(Saved data entries)
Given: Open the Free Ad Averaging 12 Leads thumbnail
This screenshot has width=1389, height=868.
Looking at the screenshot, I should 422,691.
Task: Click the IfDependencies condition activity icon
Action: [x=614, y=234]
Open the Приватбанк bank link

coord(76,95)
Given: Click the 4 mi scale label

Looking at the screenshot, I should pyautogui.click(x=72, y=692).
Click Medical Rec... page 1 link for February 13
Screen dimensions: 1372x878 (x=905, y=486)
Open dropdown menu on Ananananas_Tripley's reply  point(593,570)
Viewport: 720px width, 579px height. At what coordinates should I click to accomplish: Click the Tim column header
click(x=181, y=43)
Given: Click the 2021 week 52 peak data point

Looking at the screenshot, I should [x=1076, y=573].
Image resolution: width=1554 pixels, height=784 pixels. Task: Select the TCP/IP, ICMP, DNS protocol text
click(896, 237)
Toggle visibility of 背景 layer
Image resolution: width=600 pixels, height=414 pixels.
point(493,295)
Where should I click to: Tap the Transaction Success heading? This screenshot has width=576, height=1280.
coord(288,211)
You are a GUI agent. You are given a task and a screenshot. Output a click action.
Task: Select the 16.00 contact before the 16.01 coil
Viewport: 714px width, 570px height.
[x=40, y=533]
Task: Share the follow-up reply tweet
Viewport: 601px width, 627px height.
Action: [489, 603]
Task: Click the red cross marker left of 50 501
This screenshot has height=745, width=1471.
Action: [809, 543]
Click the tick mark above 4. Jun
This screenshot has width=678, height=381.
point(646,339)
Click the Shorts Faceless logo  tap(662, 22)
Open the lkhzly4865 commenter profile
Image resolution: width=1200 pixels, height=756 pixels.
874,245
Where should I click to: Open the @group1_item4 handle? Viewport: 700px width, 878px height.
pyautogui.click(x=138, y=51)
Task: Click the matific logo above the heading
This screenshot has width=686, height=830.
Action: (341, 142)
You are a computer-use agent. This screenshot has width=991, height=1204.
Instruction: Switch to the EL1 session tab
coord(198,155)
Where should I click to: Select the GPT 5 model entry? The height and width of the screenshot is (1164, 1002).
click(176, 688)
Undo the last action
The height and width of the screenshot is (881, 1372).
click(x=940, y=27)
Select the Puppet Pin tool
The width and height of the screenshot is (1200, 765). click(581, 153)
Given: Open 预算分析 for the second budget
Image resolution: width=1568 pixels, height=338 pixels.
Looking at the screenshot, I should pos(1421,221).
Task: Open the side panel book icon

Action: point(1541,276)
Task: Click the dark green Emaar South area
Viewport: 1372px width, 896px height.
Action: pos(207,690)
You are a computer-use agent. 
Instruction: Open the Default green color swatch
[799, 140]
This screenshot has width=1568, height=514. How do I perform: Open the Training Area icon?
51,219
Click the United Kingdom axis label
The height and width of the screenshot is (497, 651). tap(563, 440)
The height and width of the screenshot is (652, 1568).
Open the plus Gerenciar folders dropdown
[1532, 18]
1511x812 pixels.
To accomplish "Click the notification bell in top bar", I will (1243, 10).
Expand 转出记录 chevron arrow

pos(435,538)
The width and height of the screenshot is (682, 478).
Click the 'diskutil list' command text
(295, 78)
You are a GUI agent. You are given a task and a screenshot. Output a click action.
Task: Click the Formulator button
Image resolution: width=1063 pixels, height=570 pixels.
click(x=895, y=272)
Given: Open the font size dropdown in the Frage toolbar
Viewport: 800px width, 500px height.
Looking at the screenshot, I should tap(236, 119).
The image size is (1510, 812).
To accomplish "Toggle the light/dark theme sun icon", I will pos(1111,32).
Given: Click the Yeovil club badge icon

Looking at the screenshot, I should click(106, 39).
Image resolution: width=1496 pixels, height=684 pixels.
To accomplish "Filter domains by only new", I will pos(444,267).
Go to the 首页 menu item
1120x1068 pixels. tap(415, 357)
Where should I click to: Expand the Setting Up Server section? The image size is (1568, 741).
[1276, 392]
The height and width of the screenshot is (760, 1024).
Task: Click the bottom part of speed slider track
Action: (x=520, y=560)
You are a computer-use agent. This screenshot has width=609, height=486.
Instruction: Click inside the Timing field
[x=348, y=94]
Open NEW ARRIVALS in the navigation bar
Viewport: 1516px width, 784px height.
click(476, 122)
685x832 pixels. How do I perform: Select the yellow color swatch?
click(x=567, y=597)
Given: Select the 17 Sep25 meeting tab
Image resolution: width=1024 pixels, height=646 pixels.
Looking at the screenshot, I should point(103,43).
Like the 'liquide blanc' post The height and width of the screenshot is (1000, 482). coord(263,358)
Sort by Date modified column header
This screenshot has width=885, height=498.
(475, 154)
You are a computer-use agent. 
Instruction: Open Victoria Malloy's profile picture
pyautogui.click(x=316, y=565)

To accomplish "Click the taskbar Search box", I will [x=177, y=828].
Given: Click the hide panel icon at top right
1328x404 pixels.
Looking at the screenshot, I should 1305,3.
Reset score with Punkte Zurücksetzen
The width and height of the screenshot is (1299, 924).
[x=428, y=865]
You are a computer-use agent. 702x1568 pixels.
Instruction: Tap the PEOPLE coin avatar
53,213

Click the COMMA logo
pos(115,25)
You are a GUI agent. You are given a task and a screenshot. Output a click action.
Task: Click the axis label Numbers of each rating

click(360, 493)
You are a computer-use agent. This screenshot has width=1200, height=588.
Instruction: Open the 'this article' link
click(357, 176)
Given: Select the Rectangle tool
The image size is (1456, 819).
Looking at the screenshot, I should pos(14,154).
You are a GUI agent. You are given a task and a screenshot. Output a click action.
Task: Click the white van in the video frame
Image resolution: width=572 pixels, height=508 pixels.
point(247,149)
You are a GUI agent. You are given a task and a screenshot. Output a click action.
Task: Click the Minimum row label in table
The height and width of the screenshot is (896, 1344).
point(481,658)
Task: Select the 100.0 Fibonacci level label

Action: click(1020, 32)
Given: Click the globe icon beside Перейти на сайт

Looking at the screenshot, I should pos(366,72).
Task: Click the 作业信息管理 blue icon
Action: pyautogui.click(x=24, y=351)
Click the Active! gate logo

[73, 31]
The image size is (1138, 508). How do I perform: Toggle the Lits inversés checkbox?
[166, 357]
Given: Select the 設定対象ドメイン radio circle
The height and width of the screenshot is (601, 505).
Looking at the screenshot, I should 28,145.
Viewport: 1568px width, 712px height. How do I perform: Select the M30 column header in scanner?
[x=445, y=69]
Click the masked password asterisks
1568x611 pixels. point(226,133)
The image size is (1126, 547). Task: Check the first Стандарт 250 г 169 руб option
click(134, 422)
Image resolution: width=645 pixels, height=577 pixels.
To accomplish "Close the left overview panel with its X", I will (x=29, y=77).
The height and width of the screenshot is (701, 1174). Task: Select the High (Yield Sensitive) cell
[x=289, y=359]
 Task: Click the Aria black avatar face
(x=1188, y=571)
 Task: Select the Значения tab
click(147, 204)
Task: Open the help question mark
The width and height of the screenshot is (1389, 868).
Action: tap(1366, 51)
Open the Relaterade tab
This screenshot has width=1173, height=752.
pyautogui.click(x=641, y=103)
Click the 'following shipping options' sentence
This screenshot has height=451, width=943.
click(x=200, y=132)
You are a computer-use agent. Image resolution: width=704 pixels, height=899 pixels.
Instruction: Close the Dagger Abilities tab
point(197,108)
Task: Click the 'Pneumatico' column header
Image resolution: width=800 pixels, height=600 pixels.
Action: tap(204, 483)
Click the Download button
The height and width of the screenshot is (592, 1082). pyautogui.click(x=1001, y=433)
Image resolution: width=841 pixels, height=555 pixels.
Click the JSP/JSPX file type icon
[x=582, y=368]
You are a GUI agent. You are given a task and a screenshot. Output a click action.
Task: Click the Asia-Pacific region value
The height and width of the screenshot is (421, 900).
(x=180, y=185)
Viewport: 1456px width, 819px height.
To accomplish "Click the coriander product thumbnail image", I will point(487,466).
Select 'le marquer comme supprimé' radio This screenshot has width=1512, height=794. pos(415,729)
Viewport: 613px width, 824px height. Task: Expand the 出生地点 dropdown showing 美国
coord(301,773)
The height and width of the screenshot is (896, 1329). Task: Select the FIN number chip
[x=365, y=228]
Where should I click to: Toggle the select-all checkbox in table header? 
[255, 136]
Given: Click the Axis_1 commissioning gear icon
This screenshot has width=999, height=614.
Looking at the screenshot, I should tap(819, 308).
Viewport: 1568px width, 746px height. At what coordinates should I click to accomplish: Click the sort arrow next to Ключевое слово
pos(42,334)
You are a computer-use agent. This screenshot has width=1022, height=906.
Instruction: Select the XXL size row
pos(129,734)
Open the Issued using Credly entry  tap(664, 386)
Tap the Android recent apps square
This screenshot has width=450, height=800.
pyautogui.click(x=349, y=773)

_What needs to be done_
Taking the records as a whole, report how many of their lines include the word "radio". Nothing but the number is wanted.

_The answer_
2